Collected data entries
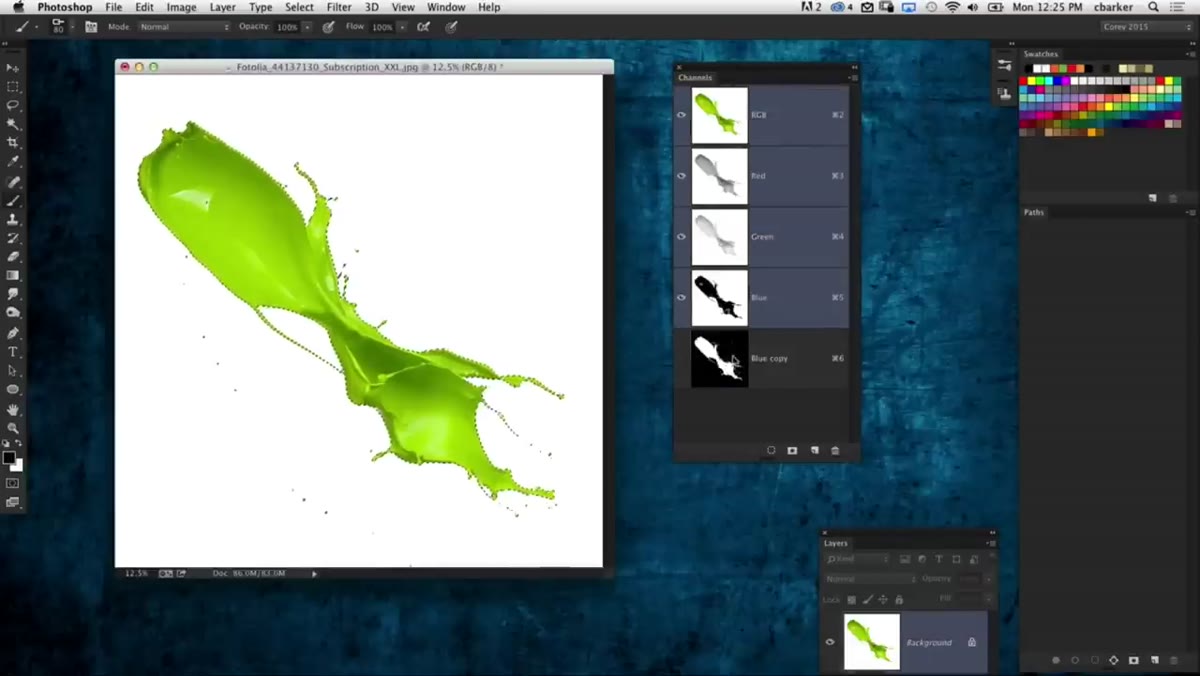
Task: Select the Blue copy channel thumbnail
Action: (x=719, y=358)
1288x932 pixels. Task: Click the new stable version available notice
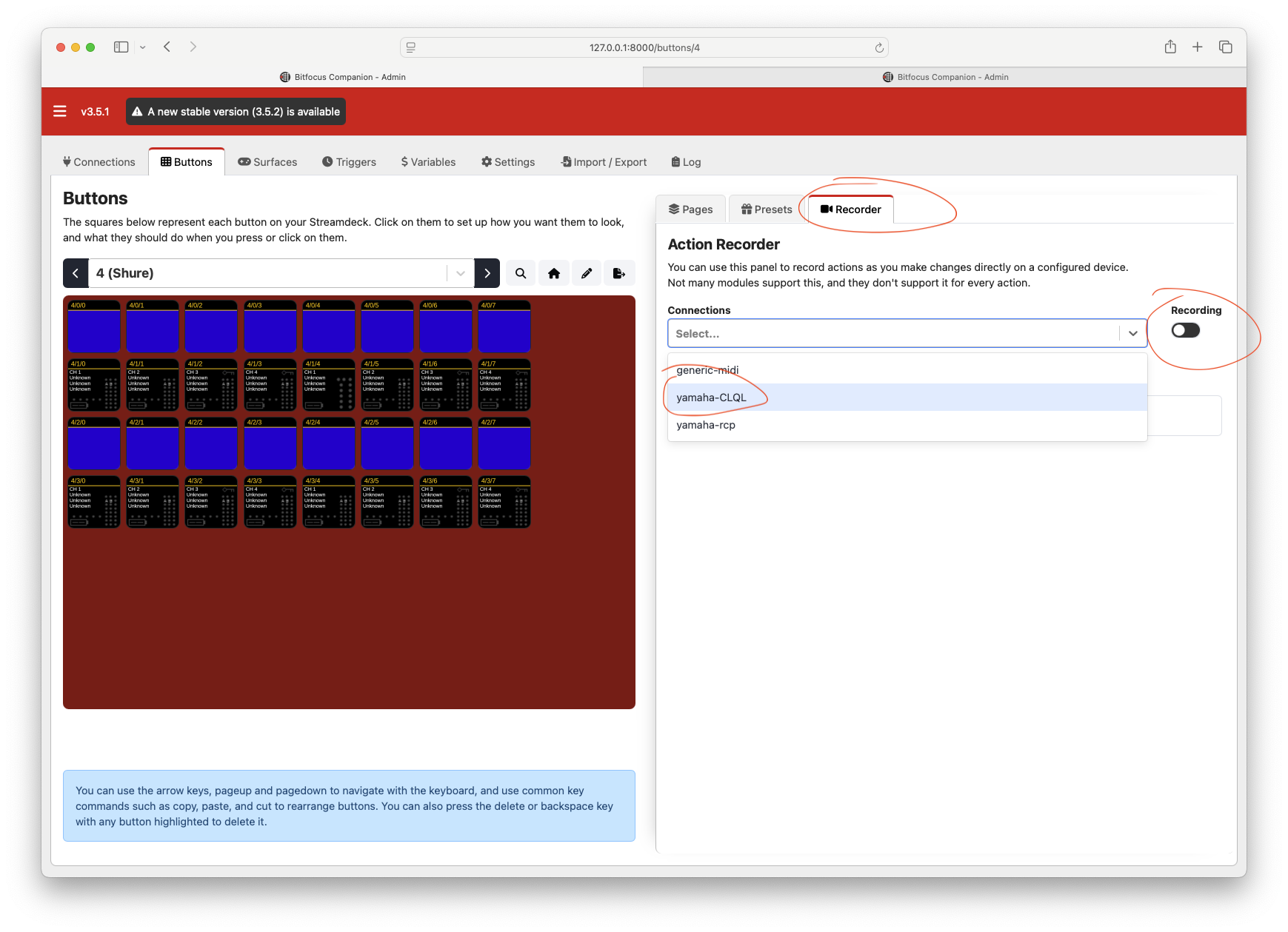(236, 112)
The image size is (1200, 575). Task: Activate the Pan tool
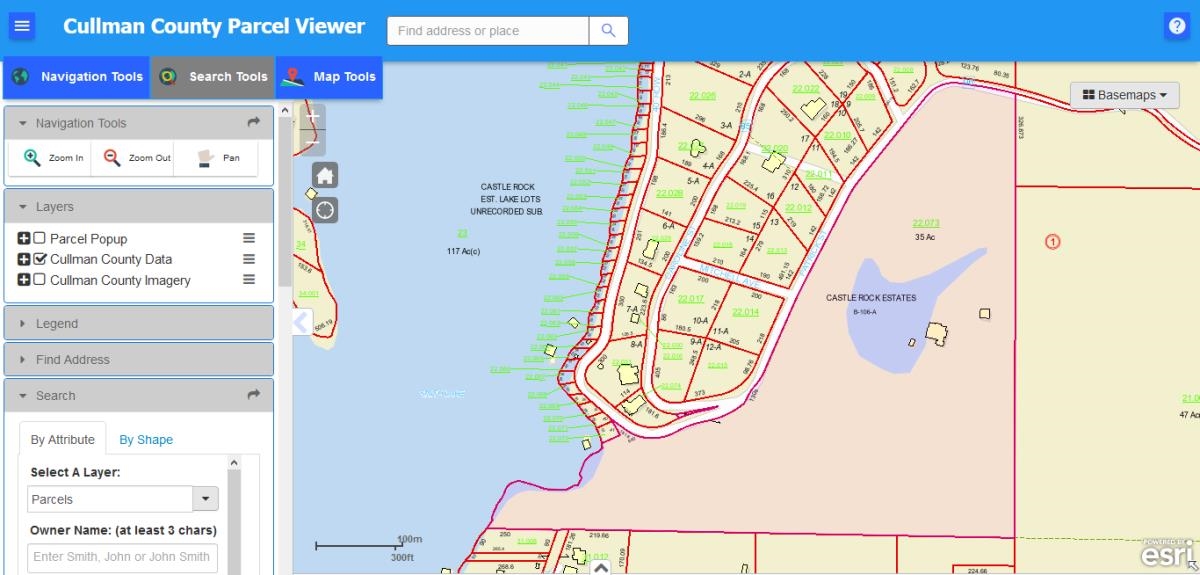tap(218, 158)
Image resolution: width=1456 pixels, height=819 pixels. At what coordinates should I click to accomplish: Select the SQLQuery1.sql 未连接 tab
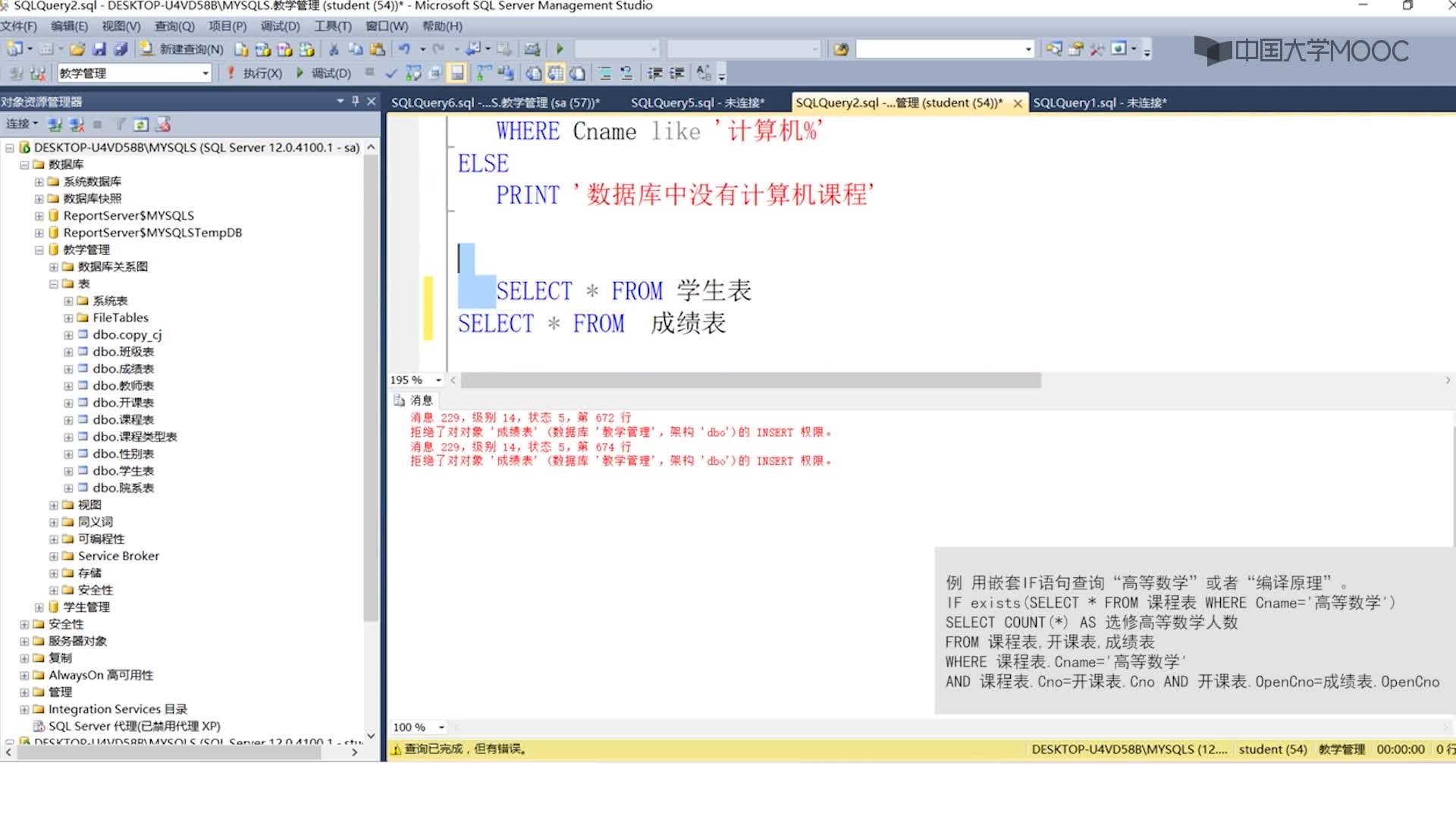1100,102
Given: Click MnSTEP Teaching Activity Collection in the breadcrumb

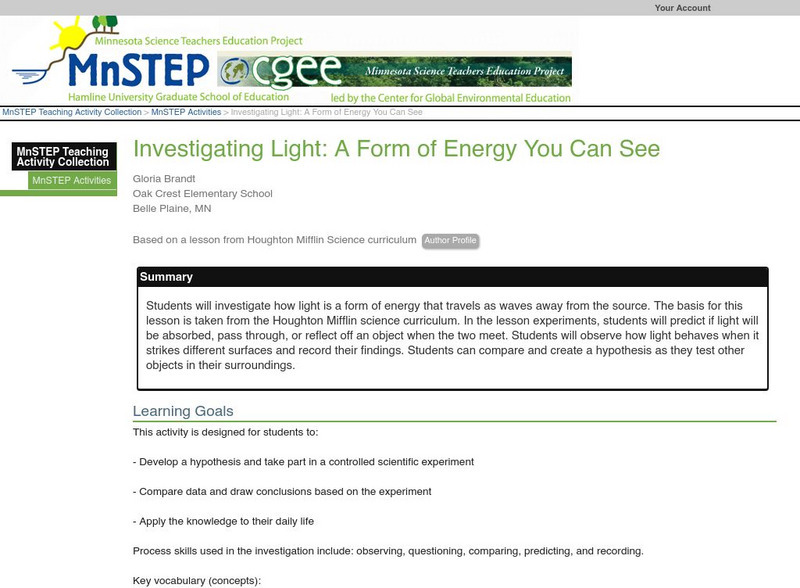Looking at the screenshot, I should (72, 113).
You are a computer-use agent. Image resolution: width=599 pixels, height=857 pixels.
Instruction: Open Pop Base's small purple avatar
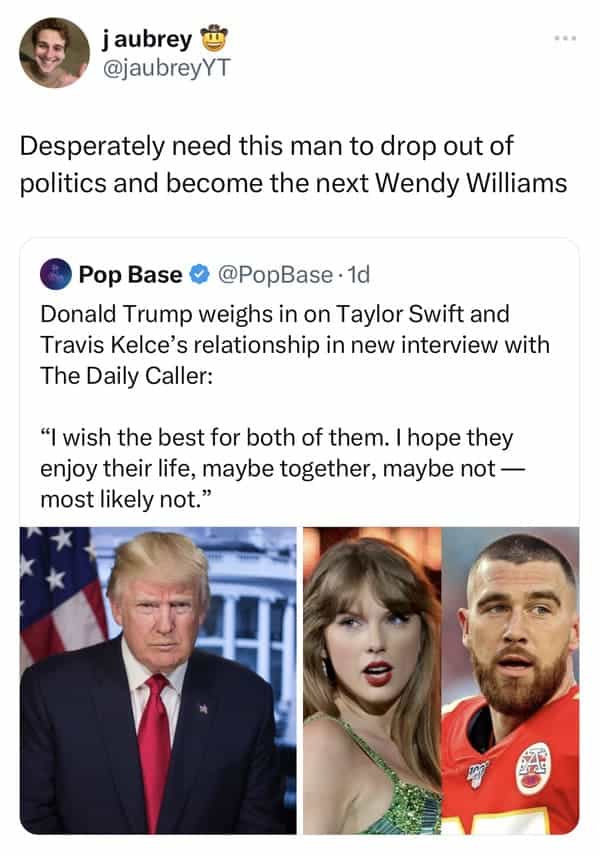[x=56, y=274]
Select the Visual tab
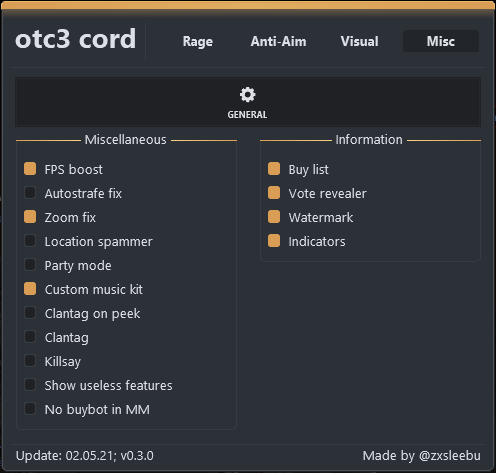This screenshot has height=473, width=496. [x=359, y=41]
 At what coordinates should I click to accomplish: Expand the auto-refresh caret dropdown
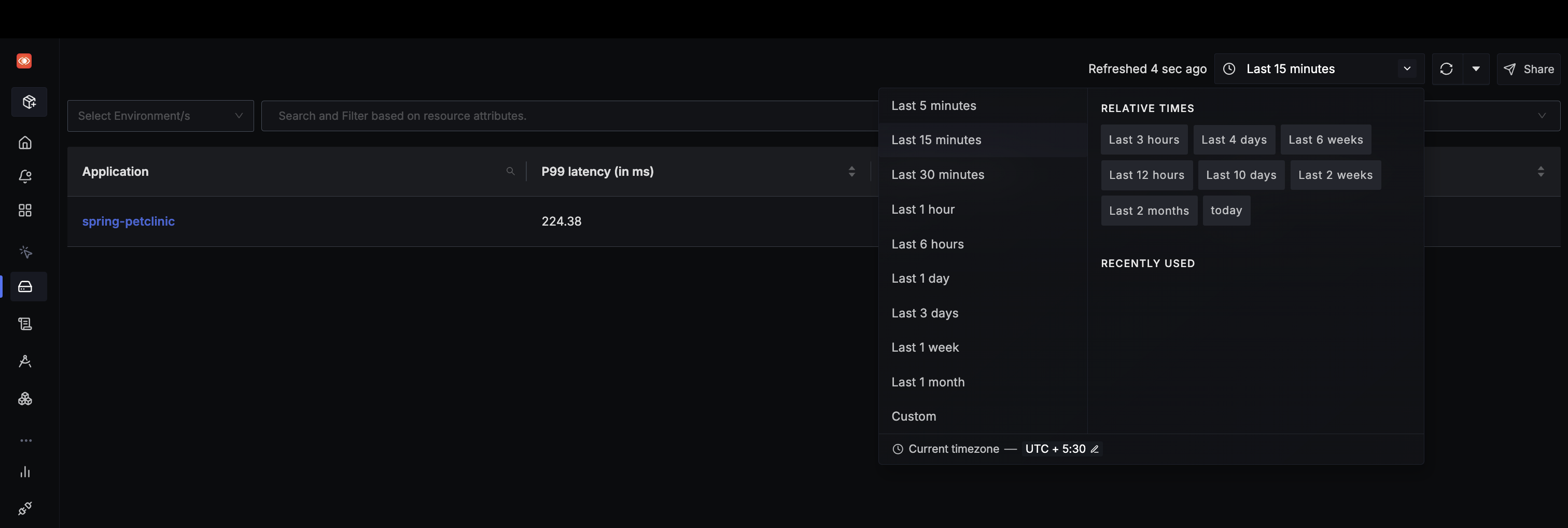tap(1476, 69)
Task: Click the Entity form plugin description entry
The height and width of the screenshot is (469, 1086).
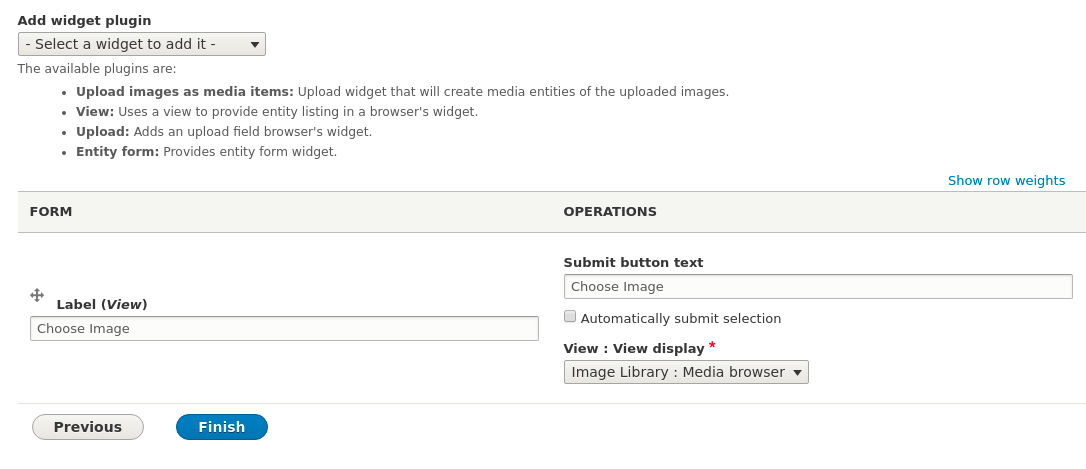Action: coord(206,152)
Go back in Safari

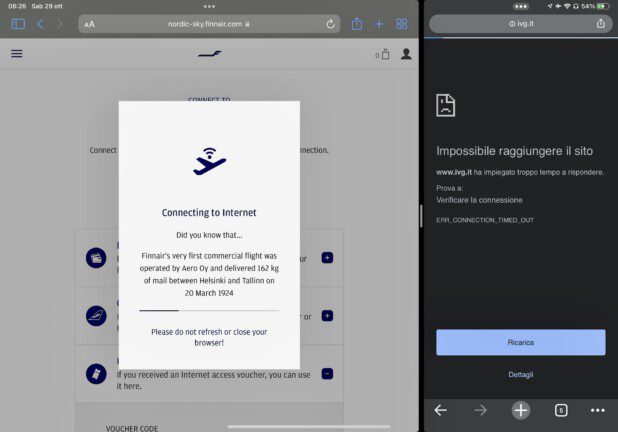pos(40,23)
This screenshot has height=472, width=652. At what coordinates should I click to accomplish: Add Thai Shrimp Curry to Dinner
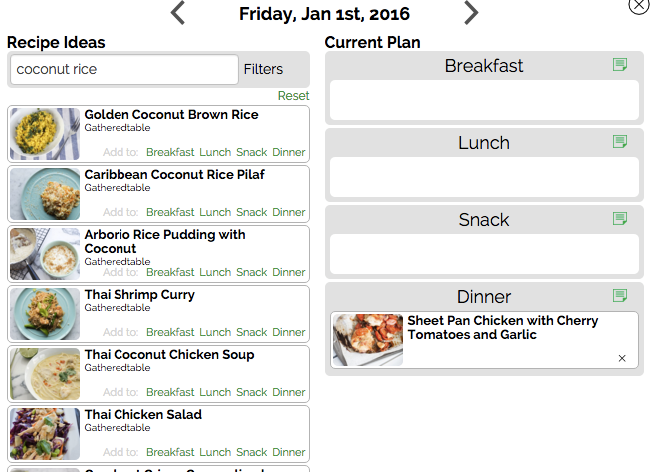pyautogui.click(x=289, y=332)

| What to work on |
Leaving all pictures aside, print exactly the lines from the one that contains "Select the Visual tab" through the last line of the data above, inclusive.

| Reply |
Select the Visual tab
This screenshot has height=473, width=496. [x=359, y=41]
 At what coordinates should I click to accomplish: Expand the auto-refresh caret dropdown
tap(1476, 69)
Task: Click the Entity form plugin description entry
The height and width of the screenshot is (469, 1086).
Action: coord(206,152)
Go back in Safari

pos(40,23)
This screenshot has height=472, width=652. At what coordinates should I click to accomplish: Add Thai Shrimp Curry to Dinner
pyautogui.click(x=289, y=332)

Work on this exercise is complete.